A research team from Aalto University has successfully realized 5-carbon-atoms wide metallic graphene nanoribbons (GNR) experimentally.
The research indicates that these single-atom-thick graphene nanoribbons can be used as metallic interconnects in microprocessors. The team demonstrated the fabrication of GNR and succeeded in measuring their electronic structures. The findings of the research has been published in the journal, Nature Communications.
Graphene nanoribbons have tremendous applications in future nanoelectronics – where the size of the wire is in atomic scales. In all probabilities, graphene will outperform copper due to its high conductance and resistance to electro-migration – the breakdown mechanism in thin metallic wires.
Graphene nanoribbons have always been demonstrated as having semiconducting properties which hamper their use as interconnects. Professor Peter Liljeroth and his team, from Atomic Scale Physics and Surface Science groups used theoretical calculations and showed that certain widths of atomically precise graphene nanoribbons are nearly metallic.
The researchers used state-of-the-art scanning tunneling microscopy (STM) to probe the material structure and its properties with atomic resolution. The fabrication of the nanoribbon is based on chemical reactions on a surface.
“With this technique, we measured the properties of individual ribbons and showed that ribbons longer than 5 nanometers exhibit metallic behavior,” said Dr Amina Kimouche, the lead author of the study.

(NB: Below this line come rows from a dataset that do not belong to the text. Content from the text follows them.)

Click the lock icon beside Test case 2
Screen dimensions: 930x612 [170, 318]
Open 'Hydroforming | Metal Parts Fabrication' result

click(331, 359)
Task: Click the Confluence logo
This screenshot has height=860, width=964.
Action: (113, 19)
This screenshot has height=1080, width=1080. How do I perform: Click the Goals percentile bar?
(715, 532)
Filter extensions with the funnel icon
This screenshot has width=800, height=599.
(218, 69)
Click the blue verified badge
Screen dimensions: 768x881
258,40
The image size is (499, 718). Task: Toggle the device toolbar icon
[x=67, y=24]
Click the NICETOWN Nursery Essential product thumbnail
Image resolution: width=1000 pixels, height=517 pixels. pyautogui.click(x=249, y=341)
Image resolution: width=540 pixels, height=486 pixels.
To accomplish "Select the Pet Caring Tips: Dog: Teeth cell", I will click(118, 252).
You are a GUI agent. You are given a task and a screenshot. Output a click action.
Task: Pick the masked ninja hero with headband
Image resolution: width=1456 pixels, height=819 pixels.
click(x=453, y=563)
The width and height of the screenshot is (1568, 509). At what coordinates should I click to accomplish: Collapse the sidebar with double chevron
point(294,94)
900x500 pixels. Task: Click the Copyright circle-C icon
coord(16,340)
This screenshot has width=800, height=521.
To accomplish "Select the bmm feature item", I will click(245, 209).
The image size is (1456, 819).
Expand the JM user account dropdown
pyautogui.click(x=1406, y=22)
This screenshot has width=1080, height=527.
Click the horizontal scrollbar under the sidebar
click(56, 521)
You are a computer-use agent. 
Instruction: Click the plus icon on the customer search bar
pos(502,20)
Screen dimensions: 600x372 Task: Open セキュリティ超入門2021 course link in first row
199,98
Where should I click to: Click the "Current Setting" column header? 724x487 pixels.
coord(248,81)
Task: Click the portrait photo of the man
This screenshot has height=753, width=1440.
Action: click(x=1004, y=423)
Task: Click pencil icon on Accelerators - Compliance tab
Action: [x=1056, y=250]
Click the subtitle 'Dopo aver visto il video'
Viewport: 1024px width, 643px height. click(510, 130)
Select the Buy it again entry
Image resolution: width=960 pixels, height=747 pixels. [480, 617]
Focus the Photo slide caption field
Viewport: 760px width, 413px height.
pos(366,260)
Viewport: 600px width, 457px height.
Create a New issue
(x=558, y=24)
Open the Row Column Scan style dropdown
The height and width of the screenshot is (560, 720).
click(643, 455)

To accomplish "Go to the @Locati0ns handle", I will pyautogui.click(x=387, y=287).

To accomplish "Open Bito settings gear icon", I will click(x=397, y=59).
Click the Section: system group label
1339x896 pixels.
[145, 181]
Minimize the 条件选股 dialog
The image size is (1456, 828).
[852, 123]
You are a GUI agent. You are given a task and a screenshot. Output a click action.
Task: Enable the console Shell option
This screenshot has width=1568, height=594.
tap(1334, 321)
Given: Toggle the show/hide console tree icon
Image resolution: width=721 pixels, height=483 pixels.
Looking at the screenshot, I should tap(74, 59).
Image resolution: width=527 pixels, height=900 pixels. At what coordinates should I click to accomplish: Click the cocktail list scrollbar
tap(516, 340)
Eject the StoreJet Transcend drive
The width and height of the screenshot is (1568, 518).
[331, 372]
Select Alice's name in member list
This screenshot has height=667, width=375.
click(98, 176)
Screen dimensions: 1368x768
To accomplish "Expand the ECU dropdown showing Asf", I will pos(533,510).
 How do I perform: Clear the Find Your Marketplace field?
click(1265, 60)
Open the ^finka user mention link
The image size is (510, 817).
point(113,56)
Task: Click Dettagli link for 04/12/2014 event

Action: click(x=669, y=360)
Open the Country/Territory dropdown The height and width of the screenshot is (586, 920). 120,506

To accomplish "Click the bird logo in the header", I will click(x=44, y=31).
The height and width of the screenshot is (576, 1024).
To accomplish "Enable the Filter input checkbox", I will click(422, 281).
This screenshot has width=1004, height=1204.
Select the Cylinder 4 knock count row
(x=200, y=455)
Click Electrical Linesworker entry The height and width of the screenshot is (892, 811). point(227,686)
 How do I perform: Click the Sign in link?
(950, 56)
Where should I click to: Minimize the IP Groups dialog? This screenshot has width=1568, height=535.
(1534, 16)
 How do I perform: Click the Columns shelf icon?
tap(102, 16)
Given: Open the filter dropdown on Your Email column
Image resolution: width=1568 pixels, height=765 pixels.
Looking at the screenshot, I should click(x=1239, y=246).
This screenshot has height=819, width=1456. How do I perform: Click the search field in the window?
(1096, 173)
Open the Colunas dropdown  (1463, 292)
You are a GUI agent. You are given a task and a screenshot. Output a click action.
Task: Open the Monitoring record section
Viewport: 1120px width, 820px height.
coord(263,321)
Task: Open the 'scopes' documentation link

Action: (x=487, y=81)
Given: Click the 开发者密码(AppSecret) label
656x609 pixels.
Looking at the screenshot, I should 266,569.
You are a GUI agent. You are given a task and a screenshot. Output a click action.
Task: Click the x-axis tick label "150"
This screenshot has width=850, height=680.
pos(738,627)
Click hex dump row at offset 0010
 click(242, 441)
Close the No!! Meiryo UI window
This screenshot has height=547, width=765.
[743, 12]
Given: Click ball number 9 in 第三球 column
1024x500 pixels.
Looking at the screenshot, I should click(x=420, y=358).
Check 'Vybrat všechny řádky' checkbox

Dr Ari Harju, from the Quantum Many-Body Physics group complemented the experimental findings which predict that when the width of ribbons is increased atom-by-atom, every third width should be nearly metallic with a small band gap. Quantum mechanics dictates that when the system becomes smaller, the band gap increases. Graphene, with its extraordinary electronic properties, can work differently.
The experiments pave the way for graphene usage in future electronics, where they could potentially replace copper as the interconnect material. Further study will focus on all-graphene devices that combine the metallic and semiconducting properties of graphene nanostructures.